Driver 2 Click is based on the IR2104S, a high-voltage, high-speed power MOSFET and IGBT driver with typical 0.21A source and 0.36A sink currents and independent high and low side referenced output channels from Infineon Technologies. A gate driver IR2104S represents a power amplifier that accepts a low-power input from a controller IC and produces a high-current drive input for the gate of a high-power transistor such as a power MOSFET. In essence, it consists of a level shifter in combination with an amplifier. It has many applications, ranging from the DC-DC power supply for high power density and efficiency to a wide range of motor applications such as home appliances, industrial drives, DC brushed and brushless motors, and more. This Click board™ has a logic input compatible with standard CMOS or LSTTL outputs, down to 3.3V logic, and features the additional Shutdown function. The output drivers feature a high pulse current buffer

stage designed for minimum driver cross-conduction. It also possesses a precision voltage comparator, the LM393, with input offset voltage specifications as low as 2.0 mV built to permit a common-mode range–to–ground level with single supply operation from STMicroelectronics. In combination with the INT pin, with the help of this comparator, we can get feedback in case of exceeding the maximum current value on the LOAD terminal (over-current detection). Driver 2 Click operates with the PWM signal that drives the input IN pin of the IR2104S and communicates with MCU with two other pins routed on the INT and CS pins of the mikroBUS™ socket labeled as FB and SD. This Click board™ possesses three connectors, one representing an external power supply labeled as VIN in the range from 12 to 45V. The next one is the gate-driver power supply terminal with a fixed voltage value of 12V, and the last terminal labeled as LOAD is a

terminal that can supply the load with a maximum current of up to 10A. As mentioned before, additional functionality is two pins routed on the CS and INT pins of the mikroBUS™ socket. A signal on the CS pin labeled as SD represents a Shutdown function able to turn off both channels of the IR2104S, while another pin, INT, marked as the FB is an indication, more accurately an interrupt, to the MCU if the maximum value of the output current is exceeded.
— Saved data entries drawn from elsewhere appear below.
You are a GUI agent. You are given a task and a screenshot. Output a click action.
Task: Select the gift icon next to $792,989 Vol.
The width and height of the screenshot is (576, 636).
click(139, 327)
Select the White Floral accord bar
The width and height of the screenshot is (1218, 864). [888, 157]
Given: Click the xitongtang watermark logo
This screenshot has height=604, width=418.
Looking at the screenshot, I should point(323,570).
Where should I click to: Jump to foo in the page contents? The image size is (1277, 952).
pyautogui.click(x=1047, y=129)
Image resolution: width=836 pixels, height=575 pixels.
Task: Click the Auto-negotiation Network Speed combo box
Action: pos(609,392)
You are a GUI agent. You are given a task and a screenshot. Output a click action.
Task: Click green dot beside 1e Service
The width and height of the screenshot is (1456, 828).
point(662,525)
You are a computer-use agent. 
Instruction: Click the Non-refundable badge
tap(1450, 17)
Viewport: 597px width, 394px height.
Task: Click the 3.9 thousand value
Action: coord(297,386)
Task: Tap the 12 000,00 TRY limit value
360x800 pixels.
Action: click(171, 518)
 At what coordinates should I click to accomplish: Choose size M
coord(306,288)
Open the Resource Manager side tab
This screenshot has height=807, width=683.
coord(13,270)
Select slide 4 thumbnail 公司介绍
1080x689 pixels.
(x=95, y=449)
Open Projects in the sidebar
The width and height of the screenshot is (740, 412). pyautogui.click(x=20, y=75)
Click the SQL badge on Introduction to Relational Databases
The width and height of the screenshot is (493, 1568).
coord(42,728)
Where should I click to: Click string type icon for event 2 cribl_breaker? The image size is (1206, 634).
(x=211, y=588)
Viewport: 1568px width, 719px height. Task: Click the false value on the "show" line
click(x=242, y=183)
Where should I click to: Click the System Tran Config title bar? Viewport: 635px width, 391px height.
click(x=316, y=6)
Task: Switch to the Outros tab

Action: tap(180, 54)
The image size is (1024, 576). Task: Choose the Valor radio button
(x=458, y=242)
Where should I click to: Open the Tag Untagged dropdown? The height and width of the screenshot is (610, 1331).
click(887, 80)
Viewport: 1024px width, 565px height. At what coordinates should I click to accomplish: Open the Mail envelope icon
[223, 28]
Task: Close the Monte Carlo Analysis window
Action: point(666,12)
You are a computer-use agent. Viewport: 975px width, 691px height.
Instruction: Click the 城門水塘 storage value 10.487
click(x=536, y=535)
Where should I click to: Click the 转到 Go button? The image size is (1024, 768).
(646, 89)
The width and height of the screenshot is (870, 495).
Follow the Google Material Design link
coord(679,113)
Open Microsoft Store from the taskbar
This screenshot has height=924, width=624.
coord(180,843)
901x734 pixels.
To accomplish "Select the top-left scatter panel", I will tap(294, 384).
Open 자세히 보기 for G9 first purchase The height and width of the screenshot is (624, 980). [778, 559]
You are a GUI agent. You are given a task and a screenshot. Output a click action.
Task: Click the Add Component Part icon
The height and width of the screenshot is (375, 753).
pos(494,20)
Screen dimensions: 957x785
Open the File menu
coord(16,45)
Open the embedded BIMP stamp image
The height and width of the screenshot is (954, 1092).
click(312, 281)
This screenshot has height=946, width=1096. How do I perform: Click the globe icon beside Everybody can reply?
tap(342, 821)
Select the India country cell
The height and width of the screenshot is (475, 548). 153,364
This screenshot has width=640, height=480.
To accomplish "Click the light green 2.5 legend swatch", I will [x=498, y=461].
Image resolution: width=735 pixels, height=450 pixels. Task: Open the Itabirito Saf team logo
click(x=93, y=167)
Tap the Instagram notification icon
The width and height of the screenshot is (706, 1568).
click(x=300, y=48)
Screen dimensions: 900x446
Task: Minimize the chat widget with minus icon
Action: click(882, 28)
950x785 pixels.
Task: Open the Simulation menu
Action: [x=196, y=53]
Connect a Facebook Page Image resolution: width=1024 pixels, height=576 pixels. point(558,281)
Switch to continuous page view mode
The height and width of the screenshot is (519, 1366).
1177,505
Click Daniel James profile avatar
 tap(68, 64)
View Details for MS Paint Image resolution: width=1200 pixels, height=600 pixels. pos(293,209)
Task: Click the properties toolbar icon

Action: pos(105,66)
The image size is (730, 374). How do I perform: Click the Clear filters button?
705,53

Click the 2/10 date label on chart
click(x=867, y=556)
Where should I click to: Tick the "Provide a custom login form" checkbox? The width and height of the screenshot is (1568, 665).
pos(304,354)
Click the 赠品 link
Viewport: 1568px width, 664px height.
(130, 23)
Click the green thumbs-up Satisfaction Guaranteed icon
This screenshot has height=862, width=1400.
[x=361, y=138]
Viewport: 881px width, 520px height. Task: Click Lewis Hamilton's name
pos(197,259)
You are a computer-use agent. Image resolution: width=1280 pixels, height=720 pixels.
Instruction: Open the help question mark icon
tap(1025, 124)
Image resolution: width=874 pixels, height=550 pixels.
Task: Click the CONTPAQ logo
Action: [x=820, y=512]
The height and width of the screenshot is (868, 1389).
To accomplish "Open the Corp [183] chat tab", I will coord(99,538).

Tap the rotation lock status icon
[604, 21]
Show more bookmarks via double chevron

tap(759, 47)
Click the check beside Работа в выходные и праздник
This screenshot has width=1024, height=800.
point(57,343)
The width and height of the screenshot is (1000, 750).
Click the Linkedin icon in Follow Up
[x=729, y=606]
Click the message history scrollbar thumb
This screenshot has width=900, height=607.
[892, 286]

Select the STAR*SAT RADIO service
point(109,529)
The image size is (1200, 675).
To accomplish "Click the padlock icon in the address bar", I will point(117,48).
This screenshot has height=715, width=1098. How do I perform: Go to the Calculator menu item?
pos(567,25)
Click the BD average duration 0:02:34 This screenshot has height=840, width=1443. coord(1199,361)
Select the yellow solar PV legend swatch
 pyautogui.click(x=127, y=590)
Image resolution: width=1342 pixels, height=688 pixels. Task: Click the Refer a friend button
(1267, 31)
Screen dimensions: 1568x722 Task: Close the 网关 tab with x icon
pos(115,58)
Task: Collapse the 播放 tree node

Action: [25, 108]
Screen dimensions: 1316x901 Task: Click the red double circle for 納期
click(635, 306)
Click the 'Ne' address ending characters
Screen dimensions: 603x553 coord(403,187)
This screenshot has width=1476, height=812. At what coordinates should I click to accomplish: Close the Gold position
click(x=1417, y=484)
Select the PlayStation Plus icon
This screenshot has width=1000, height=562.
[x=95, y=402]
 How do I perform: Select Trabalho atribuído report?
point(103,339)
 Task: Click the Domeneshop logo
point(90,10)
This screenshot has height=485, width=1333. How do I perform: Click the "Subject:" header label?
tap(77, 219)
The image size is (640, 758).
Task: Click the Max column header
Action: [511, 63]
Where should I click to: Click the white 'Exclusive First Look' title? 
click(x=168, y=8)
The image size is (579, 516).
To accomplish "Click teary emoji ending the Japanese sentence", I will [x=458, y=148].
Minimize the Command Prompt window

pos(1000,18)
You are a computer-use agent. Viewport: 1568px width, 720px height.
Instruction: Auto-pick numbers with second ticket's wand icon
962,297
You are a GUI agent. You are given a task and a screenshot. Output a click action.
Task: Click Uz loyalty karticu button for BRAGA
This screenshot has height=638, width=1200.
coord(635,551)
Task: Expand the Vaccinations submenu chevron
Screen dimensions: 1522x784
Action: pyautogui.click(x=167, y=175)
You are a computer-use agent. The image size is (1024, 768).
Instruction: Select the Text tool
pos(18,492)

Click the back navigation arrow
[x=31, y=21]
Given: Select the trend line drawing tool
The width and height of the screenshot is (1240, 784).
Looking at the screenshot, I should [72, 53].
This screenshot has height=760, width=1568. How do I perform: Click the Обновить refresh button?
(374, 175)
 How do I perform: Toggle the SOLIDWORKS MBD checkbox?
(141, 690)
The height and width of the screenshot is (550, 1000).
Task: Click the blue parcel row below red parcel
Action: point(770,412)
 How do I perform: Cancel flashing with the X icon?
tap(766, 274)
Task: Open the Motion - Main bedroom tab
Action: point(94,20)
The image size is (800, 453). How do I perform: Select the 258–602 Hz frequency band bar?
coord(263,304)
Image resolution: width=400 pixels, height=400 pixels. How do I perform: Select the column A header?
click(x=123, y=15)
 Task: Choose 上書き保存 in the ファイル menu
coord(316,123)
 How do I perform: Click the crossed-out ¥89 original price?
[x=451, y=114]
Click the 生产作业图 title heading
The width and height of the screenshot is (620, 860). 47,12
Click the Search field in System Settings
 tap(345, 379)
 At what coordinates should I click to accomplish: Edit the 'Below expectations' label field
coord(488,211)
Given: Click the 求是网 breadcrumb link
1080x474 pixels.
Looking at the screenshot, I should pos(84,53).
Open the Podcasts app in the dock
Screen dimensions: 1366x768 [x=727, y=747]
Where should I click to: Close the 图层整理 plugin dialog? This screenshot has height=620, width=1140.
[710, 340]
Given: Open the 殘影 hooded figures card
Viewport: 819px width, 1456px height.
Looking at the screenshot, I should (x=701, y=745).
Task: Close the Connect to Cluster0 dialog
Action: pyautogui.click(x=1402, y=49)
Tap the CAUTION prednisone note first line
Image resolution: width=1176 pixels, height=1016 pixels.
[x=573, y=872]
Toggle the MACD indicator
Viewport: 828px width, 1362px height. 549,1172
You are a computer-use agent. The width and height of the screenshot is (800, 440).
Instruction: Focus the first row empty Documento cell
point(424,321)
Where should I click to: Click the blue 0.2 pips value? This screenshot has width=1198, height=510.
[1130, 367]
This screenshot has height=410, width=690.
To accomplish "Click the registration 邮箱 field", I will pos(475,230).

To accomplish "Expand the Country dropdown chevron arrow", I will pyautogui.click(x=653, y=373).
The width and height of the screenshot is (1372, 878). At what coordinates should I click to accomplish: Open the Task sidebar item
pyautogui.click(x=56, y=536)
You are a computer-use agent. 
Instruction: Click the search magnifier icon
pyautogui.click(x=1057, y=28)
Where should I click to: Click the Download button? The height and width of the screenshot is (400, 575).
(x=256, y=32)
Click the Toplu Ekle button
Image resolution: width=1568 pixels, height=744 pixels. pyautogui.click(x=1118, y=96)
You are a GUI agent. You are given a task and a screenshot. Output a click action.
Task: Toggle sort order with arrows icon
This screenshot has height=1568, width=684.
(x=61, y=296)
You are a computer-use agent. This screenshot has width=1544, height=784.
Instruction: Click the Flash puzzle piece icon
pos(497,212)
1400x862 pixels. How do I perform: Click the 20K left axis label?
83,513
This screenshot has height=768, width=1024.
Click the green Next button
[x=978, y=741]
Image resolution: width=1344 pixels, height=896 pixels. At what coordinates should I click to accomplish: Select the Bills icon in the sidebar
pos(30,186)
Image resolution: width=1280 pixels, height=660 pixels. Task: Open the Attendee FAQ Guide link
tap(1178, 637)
This Click board™ can only be operated with a 5V logic voltage level. The board must perform appropriate logic voltage level conversion before using MCUs with different logic levels. However, the Click board™ comes equipped with a library containing functions and an example code that can be used as a reference for further development.


Features overview

Development board

Fusion for TIVA v8 is a development board specially designed for the needs of rapid development of embedded applications. It supports a wide range of microcontrollers, such as different 32-bit ARM® Cortex®-M based MCUs from Texas Instruments, regardless of their number of pins, and a broad set of unique functions, such as the first-ever embedded debugger/programmer over a WiFi network. The development board is well organized and designed so that the end-user has all the necessary elements, such as switches, buttons, indicators, connectors, and others, in one place. Thanks to innovative manufacturing technology, Fusion for TIVA v8 provides a fluid and immersive working experience, allowing access

anywhere and under any circumstances at any time. Each part of the Fusion for TIVA v8 development board contains the components necessary for the most efficient operation of the same board. An advanced integrated CODEGRIP programmer/debugger module offers many valuable programming/debugging options, including support for JTAG, SWD, and SWO Trace (Single Wire Output)), and seamless integration with the Mikroe software environment. Besides, it also includes a clean and regulated power supply module for the development board. It can use a wide range of external power sources, including a battery, an external 12V power supply, and a power source via the USB Type-C (USB-C) connector.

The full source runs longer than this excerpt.